Resin is a new format for me, so what do I use for filling the aforementioned holes?

Brookline build thread:

https://www.ngaugeforum.co.uk/SMFN/index.php?topic=50207.msg652736#msg652736

Sometimes you bite the dog...

...sometimes the dog bites you!

----------------------------------------------------------

I can explain it to you...

...but I can't understand it for you.

PaulCheffus

Quote from: emjaybee on May 17, 2021, 04:39:21 PM
I'm thinking towards an upcoming project which is a resin kit of a US logging loco.

The kit is cast in resin and I'm quite sure at some point I'm going to need filler. Either for air bubbles, gap-fills, or {ahem} oversights.

Resin is a new format for me, so what do I use for filling the aforementioned holes?

Hi

I've always used Humbrol filler and smoothed it over using Humbrol liquid poly leaving it proud. Once dry after 24 hours it can then be filed.

Cheers

Paul
Procrastination - The Thief of Time.

Workbench thread
https://www.ngaugeforum.co.uk/SMFN/index.php?topic=54708.msg724969#msg724969

Mr Sprue

Extra fine polyester filler from a car paint supplier.

It has a tube of catalyst to activate it and can be worked after about 5 or so minutes depending on room temperature. What I like about using this stuff at the point where it starts to harden it can easily be shaped using a scalpel, then finished with light sanding. 

emjaybee

Quote from: PaulCheffus on May 17, 2021, 05:14:31 PM
Quote from: emjaybee on May 17, 2021, 04:39:21 PM
I'm thinking towards an upcoming project which is a resin kit of a US logging loco.

The kit is cast in resin and I'm quite sure at some point I'm going to need filler. Either for air bubbles, gap-fills, or {ahem} oversights.

Resin is a new format for me, so what do I use for filling the aforementioned holes?

Hi

I've always used Humbrol filler and smoothed it over using Humbrol liquid poly leaving it proud. Once dry after 24 hours it can then be filed.

Cheers

Paul

That's good, I have that stuff in spades! What's the trick with the Liquid Poly?

Quote from: Mr Sprue on May 17, 2021, 08:32:14 PM
Extra fine polyester filler from a car paint supplier.

It has a tube of catalyst to activate it and can be worked after about 5 or so minutes depending on room temperature. What I like about using this stuff at the point where it starts to harden it can easily be shaped using a scalpel, then finished with light sanding. 

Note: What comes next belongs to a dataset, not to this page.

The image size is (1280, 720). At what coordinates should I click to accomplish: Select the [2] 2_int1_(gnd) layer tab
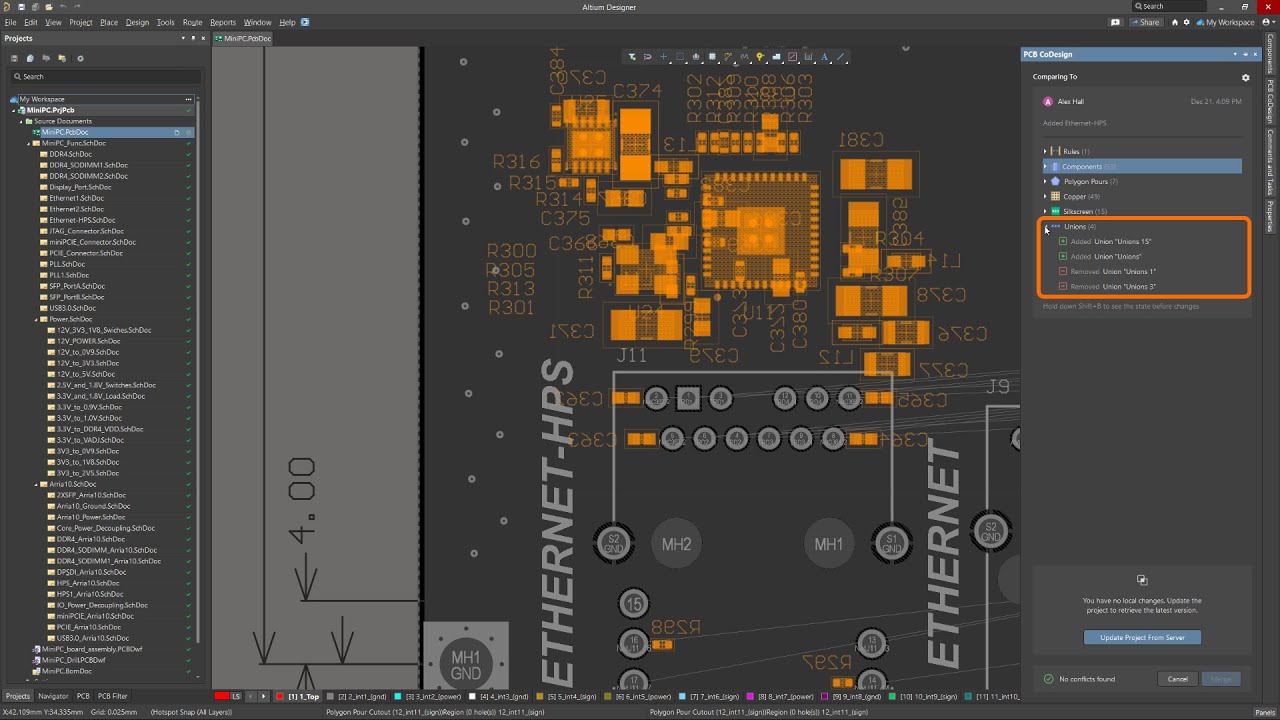360,696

Thanks, but I think the missus may have something to say about the smell! I think I'll save that one for another day.
Brookline build thread:

https://www.ngaugeforum.co.uk/SMFN/index.php?topic=50207.msg652736#msg652736

Sometimes you bite the dog...

...sometimes the dog bites you!

----------------------------------------------------------

I can explain it to you...

...but I can't understand it for you.

PaulCheffus

Hi

Basically fill the hole(s) with the Humbrol filler then overcoat with the liquid poly until it softens. Don't use a new bottle of liquid poly as it will get contaminated by the filler.

I've found the liquid poly doesn't attack the resin but as always you should test in a hidden place just in case. I've also found liquid poly can also be used to remove small deposits of Araldite but not on anything plastic.

Another filler I've used is Deluxe Materials Perfect Plastic Putty which is very good for filling very small holes and can be smoothed with water leaving very little filing to do.

Cheers

Paul
Procrastination - The Thief of Time.

Workbench thread
https://www.ngaugeforum.co.uk/SMFN/index.php?topic=54708.msg724969#msg724969

Mr Sprue

Quote from: emjaybee on May 17, 2021, 11:54:13 PM
Thanks, but I think the missus may have something to say about the smell! I think I'll save that one for another day.

TBH it doesn't chuck up that much and besides the tin is quite small. But if you have plenty of time on your hands and can wait 12 - 24 hours for curing then yes the air curing stuff is for you.

When pattern making for moulds I don't have that time avaliable to me!